INSTRUCTIONS TO FOLLOW: Switch each occurrence of "GUI agent" to "interface agent" throughout the data below, and leave everything else unchanged.

# Start of MATERIAL SUPPLIED

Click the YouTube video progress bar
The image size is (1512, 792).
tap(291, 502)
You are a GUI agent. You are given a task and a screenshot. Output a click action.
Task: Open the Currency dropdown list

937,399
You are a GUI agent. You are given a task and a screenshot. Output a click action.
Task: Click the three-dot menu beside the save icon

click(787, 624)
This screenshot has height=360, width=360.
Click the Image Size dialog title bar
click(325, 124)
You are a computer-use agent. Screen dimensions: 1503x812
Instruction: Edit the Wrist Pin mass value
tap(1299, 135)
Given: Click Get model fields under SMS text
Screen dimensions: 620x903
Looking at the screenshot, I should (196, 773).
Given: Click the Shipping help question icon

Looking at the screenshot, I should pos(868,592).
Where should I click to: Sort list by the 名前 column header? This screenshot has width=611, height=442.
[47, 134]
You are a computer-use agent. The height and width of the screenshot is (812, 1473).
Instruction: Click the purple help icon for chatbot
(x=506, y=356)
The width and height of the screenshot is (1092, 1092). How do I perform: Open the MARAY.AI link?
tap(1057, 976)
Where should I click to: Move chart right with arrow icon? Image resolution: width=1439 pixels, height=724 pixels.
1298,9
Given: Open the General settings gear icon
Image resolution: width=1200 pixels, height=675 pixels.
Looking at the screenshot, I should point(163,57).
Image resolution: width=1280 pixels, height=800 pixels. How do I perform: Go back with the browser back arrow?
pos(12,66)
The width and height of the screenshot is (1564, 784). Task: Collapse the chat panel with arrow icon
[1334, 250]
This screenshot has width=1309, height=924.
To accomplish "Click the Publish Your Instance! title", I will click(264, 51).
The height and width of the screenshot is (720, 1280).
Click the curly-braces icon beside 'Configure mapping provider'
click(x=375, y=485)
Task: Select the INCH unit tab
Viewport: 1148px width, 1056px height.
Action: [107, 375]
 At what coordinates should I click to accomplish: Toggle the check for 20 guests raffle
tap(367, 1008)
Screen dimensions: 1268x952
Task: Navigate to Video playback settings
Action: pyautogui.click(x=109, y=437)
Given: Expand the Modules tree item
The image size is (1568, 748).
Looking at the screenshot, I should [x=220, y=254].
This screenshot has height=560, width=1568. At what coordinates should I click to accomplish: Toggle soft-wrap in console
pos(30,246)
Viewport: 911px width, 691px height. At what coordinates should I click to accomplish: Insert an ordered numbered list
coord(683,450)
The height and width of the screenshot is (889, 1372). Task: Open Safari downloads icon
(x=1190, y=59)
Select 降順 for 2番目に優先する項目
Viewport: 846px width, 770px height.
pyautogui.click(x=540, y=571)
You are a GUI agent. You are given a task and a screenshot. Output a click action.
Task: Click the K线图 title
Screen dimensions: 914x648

# End of MATERIAL SUPPLIED

SOLUTION TO THIS TASK:
Click the YouTube video progress bar
The image size is (1512, 792).
tap(291, 502)
You are a interface agent. You are given a task and a screenshot. Output a click action.
Task: Open the Currency dropdown list

937,399
You are a interface agent. You are given a task and a screenshot. Output a click action.
Task: Click the three-dot menu beside the save icon

click(787, 624)
This screenshot has height=360, width=360.
Click the Image Size dialog title bar
click(325, 124)
You are a computer-use agent. Screen dimensions: 1503x812
Instruction: Edit the Wrist Pin mass value
tap(1299, 135)
Given: Click Get model fields under SMS text
Screen dimensions: 620x903
Looking at the screenshot, I should (196, 773).
Given: Click the Shipping help question icon

Looking at the screenshot, I should pos(868,592).
Where should I click to: Sort list by the 名前 column header? This screenshot has width=611, height=442.
[47, 134]
You are a computer-use agent. The height and width of the screenshot is (812, 1473).
Instruction: Click the purple help icon for chatbot
(x=506, y=356)
The width and height of the screenshot is (1092, 1092). How do I perform: Open the MARAY.AI link?
tap(1057, 976)
Where should I click to: Move chart right with arrow icon? Image resolution: width=1439 pixels, height=724 pixels.
1298,9
Given: Open the General settings gear icon
Image resolution: width=1200 pixels, height=675 pixels.
Looking at the screenshot, I should point(163,57).
Image resolution: width=1280 pixels, height=800 pixels. How do I perform: Go back with the browser back arrow?
pos(12,66)
The width and height of the screenshot is (1564, 784). Task: Collapse the chat panel with arrow icon
[1334, 250]
This screenshot has width=1309, height=924.
To accomplish "Click the Publish Your Instance! title", I will click(264, 51).
The height and width of the screenshot is (720, 1280).
Click the curly-braces icon beside 'Configure mapping provider'
click(x=375, y=485)
Task: Select the INCH unit tab
Viewport: 1148px width, 1056px height.
Action: [107, 375]
 At what coordinates should I click to accomplish: Toggle the check for 20 guests raffle
tap(367, 1008)
Screen dimensions: 1268x952
Task: Navigate to Video playback settings
Action: pyautogui.click(x=109, y=437)
Given: Expand the Modules tree item
The image size is (1568, 748).
Looking at the screenshot, I should [x=220, y=254].
This screenshot has height=560, width=1568. At what coordinates should I click to accomplish: Toggle soft-wrap in console
pos(30,246)
Viewport: 911px width, 691px height. At what coordinates should I click to accomplish: Insert an ordered numbered list
coord(683,450)
The height and width of the screenshot is (889, 1372). Task: Open Safari downloads icon
(x=1190, y=59)
Select 降順 for 2番目に優先する項目
Viewport: 846px width, 770px height.
pyautogui.click(x=540, y=571)
You are a interface agent. You are given a task and a screenshot. Output a click action.
Task: Click the K线图 title
Screen dimensions: 914x648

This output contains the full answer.